Senator Tom Tillis stated that he would oppose any Fed chair nominee until the Department of Justice's investigation into Powell is concluded comprehensively and transparently. The committee is divided by party, meaning that any Republican defection could delay the confirmation of the nominee. Powell's term as Fed chair ends on May 15.
If Warsh fails to gain confirmation before then, Powell will continue to serve as a transitional chair amid soaring oil prices above $100 a barrel, an unresolved situation in Iran, and a market still trying to determine whether the Fed has a leader.
For the cryptocurrency circle, Warsh's disclosures are a classic "mixed blessing" joke. The good news is?

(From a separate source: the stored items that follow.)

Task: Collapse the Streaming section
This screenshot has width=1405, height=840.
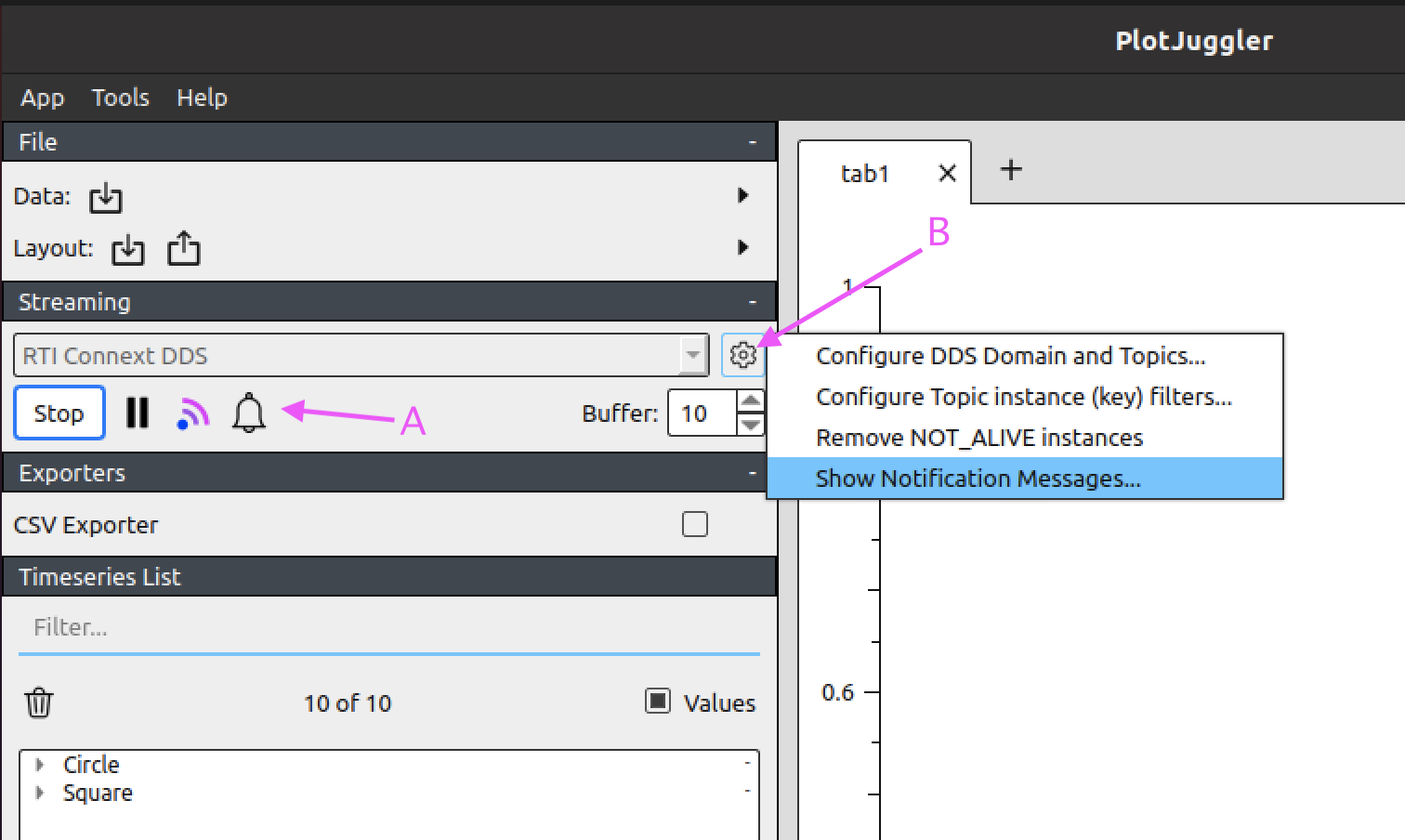Action: click(x=752, y=302)
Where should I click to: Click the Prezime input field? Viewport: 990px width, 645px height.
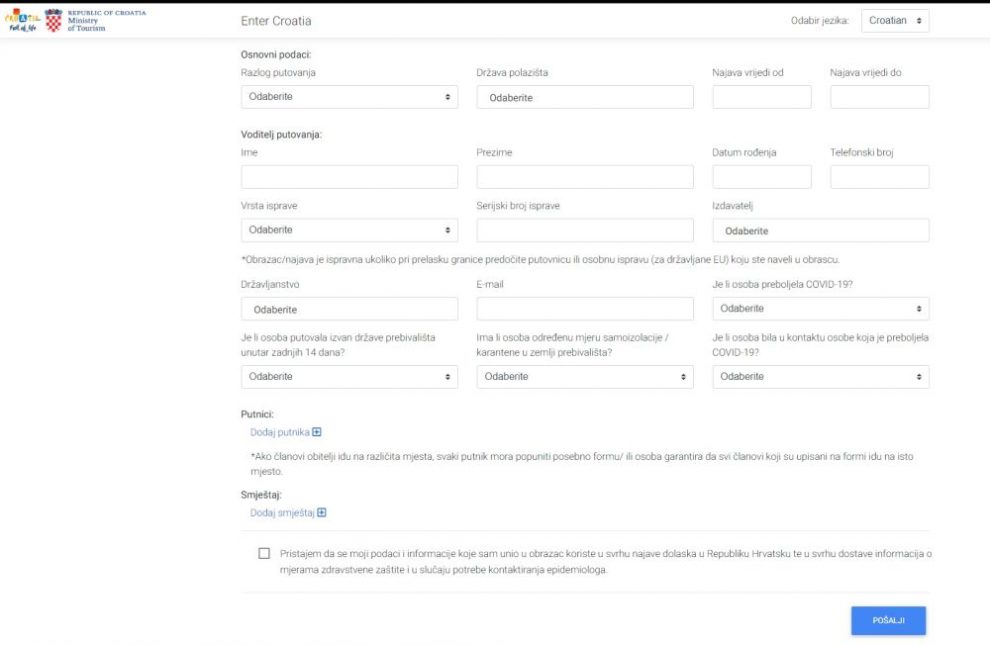point(585,177)
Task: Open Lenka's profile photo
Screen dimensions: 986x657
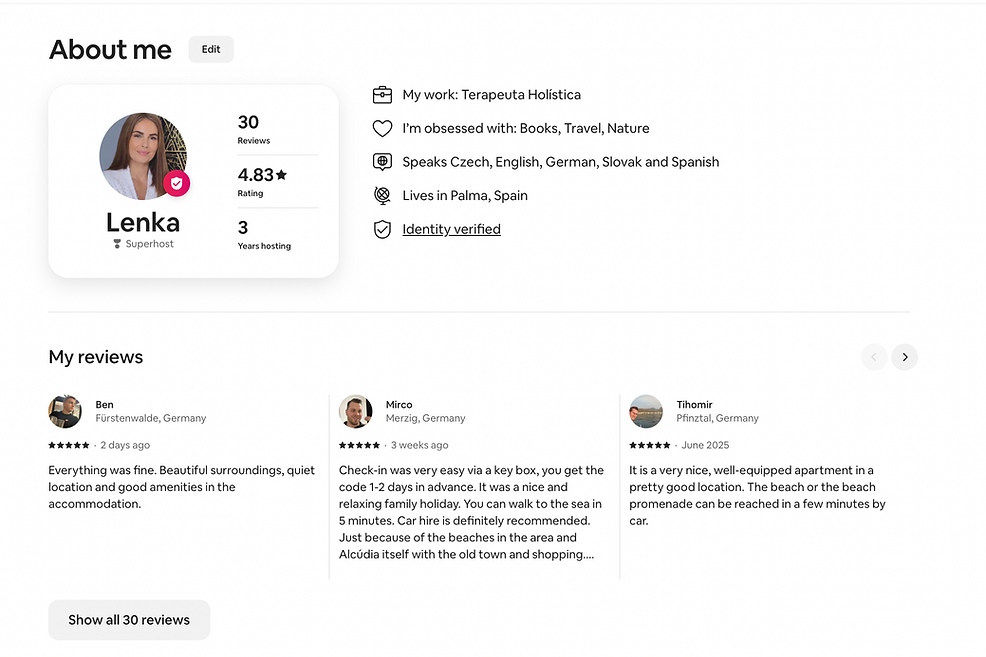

We finally have a Federal Reserve Chair who truly understands the difference between liquidity pools and swimming pools. The bad news is? Because he deeply understands the workings of cryptocurrency, the federal ethics law effectively puts him in a year-long "digital corner," forced to watch those anti-cryptocurrency colleagues attempt to regulate a technology they may consider a sequel to The Matrix.

These two things can coexist. He has an in-depth understanding of DeFi. At the same time, he also believes that the Fed's primary task is monetary stability, while asset price inflation is a sign of policy failure. These views are sure to make the FOMC meetings very interesting.
Warsh’s disclosure is less a signal of institutional change than a quiet acknowledgment of path dependency. Our past choices and technological evolution inevitably restrict the future. For decades, the Fed has employed traditional operational modes. As the monetary architecture shifts from paper currency to protocol money, the "path" is naturally expanding.
This is a process of slowly and steadily integrating new literacy into the existing system. It means that people are gradually recognizing that to master the future of the dollar, one must first understand the language of writing the future.